What you are asked to do – Show each line in the listing below that contains the word "want".

#### Records

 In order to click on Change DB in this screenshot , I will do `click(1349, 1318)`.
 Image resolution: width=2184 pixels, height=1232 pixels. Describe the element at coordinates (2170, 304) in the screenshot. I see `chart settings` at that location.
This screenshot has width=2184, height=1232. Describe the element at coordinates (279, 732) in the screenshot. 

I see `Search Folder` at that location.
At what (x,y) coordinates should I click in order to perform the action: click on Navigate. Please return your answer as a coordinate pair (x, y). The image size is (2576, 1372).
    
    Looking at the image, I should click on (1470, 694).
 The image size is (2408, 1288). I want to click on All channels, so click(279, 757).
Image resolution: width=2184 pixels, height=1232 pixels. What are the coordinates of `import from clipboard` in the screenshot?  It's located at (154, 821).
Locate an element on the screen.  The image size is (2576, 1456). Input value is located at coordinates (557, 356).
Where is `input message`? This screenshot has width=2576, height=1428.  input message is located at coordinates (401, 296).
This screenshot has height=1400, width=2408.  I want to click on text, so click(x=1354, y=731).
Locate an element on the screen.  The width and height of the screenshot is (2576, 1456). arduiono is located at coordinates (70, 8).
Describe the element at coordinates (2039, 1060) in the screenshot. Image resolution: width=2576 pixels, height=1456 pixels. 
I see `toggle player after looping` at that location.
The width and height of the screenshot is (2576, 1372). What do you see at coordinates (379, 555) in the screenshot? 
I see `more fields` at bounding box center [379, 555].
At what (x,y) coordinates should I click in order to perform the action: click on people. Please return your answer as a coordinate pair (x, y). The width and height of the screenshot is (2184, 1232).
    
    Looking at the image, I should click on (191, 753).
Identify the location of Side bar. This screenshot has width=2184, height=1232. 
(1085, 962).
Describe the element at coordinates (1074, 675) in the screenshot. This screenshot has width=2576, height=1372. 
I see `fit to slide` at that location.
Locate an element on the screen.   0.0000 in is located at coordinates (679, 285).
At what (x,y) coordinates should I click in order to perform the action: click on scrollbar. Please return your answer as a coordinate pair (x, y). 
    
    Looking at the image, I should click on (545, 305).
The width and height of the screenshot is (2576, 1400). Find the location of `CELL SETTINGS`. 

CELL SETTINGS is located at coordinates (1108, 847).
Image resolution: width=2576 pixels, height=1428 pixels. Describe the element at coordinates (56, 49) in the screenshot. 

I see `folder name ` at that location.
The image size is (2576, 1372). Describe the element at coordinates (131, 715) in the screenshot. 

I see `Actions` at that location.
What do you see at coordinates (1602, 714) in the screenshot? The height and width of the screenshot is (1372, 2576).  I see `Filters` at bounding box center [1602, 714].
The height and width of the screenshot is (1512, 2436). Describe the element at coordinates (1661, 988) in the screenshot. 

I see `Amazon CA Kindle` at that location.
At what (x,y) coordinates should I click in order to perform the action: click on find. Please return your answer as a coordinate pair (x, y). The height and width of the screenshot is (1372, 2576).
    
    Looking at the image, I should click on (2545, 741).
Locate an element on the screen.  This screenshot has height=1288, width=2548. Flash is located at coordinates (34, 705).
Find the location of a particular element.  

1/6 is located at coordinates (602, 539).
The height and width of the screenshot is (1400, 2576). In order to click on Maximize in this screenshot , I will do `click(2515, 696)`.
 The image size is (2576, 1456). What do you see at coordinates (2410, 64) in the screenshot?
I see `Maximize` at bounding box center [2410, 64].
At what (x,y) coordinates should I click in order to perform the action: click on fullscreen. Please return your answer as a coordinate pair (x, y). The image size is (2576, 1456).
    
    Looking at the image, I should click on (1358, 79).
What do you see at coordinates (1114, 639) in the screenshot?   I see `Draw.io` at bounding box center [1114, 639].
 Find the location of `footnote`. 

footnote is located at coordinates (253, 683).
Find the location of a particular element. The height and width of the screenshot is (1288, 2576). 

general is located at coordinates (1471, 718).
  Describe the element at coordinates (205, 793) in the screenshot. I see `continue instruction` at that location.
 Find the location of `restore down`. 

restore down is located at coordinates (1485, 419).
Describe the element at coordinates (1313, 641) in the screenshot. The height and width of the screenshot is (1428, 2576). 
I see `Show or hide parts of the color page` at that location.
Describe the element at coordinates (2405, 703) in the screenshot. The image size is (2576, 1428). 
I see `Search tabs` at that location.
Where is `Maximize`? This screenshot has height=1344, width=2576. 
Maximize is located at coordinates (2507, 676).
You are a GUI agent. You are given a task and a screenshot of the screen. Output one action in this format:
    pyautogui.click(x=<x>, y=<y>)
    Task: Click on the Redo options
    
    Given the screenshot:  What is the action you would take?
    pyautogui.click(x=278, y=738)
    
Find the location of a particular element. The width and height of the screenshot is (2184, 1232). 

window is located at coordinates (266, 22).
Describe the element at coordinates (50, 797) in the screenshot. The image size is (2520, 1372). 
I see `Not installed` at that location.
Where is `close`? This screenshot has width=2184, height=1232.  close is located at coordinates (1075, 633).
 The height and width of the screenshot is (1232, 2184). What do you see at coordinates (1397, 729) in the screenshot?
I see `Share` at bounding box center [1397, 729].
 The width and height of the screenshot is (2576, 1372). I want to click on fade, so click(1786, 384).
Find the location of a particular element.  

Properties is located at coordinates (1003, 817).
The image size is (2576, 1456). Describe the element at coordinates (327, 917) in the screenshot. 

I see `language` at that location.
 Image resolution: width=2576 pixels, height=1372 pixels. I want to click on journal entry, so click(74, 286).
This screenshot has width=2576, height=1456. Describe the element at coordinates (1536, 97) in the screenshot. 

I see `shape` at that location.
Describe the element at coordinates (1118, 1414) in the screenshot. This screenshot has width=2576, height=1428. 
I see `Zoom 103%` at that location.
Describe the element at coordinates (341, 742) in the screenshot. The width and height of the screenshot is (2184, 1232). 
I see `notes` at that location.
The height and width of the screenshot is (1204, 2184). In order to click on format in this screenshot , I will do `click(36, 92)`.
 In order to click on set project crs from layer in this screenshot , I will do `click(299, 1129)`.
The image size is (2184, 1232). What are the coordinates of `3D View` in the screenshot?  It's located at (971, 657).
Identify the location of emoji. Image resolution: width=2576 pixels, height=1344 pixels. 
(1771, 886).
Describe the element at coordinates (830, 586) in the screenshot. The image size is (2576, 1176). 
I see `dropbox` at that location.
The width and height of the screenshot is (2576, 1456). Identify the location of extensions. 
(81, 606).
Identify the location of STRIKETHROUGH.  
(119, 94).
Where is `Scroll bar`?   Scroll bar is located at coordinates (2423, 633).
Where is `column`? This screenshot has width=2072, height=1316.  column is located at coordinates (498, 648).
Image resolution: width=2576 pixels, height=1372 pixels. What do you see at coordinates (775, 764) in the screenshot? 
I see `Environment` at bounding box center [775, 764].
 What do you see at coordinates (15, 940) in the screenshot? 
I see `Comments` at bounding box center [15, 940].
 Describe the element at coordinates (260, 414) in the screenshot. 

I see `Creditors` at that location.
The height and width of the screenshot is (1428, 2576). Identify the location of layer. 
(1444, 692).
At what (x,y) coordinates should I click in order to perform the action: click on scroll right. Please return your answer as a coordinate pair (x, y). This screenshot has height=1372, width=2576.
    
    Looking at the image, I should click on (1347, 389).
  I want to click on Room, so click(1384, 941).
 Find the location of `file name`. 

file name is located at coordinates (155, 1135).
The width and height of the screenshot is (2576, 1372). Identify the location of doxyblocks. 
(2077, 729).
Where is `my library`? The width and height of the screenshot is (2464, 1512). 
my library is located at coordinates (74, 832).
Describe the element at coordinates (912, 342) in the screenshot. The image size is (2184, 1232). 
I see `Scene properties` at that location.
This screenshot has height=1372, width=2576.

########

The solution –
 The image size is (2408, 1288). I want to click on All channels, so click(279, 757).
This screenshot has height=1400, width=2408.  I want to click on text, so click(x=1354, y=731).
 The width and height of the screenshot is (2576, 1372). I want to click on fade, so click(1786, 384).
 Image resolution: width=2576 pixels, height=1372 pixels. I want to click on journal entry, so click(74, 286).
  I want to click on Room, so click(1384, 941).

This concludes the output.